We present this to West Ranch parents and athletes for consideration because it is the most comprehensive POV that we have seen from a trusted source that we know. It should only be considered within your broader perspective inclusive of your Doctor's advice. This may help runners that struggle with iron, ferritin, and hemoglobin levels.
from Amie Schroeder, Master's College Coach:
…an athlete won’t feel the effects of low ferritin; that heavy, fatigued feeling associated with iron deficiency is a result of low hemoglobin. Low ferritin however, can be an indicator that an athlete might have low hemoglobin or be in danger of getting low.
A few additional things to know…
There are very little industry standards on the vitamin/mineral industry. That being said, most of what’s on the market can hardly be absorbed by the body. Most supplements are synthesized in a lab and are bound with mineral salt – this is NOT the way vitamins and minerals are bound in nature, so the body doesn’t recognize or know what to do with it. Iron is something to be very careful with because if it ends up in your blood stream it will result in the body treating it like a poison, which will often result in lower hemoglobin – this is a classic case of the medicine becoming the poison.
Many of the iron supplements on the market contain somewhere between 40-65 mg. In nature, the most iron rich foods sources, never have more than 13 mg. per serving. Chicken liver, for example, has about 12.5 mg of iron per 3 oz. serving. Obviously, 65 mg is quite a bit of iron.
Because the majority of food in America is grown in mineral deficient soil, even if a person is eating all the “right” foods, they most likely are not getting the iron they need, especially if they are a female distance athlete. This is why it becomes necessary to supplement.

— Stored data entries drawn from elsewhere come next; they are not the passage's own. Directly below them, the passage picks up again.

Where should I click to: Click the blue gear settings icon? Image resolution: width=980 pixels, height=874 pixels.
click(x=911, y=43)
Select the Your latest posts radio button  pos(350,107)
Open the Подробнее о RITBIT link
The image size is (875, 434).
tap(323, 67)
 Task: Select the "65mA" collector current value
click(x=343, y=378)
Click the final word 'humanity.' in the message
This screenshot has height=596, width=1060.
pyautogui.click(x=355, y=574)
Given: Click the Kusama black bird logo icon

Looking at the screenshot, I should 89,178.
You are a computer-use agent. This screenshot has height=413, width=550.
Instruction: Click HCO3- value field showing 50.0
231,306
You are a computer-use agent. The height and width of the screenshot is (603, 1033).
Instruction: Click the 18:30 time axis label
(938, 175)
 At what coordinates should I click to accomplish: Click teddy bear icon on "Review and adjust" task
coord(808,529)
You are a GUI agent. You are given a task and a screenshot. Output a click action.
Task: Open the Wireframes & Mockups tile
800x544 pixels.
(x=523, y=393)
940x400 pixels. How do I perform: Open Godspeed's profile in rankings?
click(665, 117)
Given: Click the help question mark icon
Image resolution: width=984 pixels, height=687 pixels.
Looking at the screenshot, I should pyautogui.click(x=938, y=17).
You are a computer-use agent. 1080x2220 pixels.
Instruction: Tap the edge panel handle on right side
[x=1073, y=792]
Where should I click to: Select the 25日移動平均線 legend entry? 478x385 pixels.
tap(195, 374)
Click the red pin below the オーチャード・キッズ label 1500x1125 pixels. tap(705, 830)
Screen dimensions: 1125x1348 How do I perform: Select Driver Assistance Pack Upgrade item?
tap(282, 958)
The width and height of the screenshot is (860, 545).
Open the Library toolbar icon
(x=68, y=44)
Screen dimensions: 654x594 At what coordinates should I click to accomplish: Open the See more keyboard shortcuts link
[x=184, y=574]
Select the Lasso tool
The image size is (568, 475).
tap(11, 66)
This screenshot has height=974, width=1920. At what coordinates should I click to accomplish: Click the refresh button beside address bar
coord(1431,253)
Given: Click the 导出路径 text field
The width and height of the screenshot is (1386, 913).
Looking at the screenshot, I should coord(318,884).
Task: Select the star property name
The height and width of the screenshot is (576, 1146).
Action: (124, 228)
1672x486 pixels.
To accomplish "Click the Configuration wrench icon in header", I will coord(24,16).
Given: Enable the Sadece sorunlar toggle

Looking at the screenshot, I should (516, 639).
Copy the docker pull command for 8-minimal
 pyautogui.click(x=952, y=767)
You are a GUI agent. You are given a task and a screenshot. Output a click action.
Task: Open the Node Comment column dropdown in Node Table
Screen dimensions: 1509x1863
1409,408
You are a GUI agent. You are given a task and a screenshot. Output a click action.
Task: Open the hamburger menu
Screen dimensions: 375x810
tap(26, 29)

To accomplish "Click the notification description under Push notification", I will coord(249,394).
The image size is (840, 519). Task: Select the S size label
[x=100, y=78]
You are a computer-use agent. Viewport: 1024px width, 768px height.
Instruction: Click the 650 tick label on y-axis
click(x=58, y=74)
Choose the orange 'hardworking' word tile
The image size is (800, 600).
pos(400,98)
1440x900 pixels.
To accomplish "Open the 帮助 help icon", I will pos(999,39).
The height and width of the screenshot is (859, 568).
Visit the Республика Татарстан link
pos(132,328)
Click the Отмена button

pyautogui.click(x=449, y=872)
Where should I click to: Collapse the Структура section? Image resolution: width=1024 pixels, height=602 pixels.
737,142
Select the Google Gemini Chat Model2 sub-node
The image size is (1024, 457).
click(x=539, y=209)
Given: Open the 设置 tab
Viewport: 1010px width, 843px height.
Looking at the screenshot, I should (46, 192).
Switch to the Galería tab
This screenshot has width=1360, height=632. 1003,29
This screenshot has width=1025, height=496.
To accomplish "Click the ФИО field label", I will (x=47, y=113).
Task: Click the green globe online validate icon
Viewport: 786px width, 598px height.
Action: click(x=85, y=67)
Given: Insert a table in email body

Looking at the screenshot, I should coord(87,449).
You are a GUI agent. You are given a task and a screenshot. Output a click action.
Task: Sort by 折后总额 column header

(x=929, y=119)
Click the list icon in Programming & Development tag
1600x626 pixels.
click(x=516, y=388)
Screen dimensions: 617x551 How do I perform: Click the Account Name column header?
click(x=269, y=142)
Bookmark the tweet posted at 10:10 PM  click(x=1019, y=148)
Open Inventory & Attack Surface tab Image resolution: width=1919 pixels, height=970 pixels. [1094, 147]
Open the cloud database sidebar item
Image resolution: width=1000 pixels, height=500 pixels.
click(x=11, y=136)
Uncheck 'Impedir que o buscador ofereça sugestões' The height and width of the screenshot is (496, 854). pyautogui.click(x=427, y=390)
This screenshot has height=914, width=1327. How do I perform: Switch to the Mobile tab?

Ideally, I would prefer not to have our athletes supplement, and rather get all the iron they need from the food they eat, but this is nearly impossible, and for a college student, much too expensive.
Regarding supplements, here is what we’ve found to be most effective…
I discovered a wellness company that makes a multivitamin patented to be 4 times more absorbable than anything else on the market. The reason it’s more absorbable is because they use plant binders (rather than mineral salt) to bind the components of the multivitamin together – modeling very closely the way such vitamins and minerals are found in nature. The reason the multivitamin is important is because many girls supplement with iron, but are deficient in other vitamins and minerals necessary for iron absorption – they’re taking iron, but can’t absorb it. That being said, the first step is getting them on a good multivitamin. The Multivitamin I highly recommend is called Vitality, which is made by Melaleuca. Melaleuca is a consumer direct company. In order to purchase from them you have to set up an account, which I’d be more than happy to help you with if you’d like.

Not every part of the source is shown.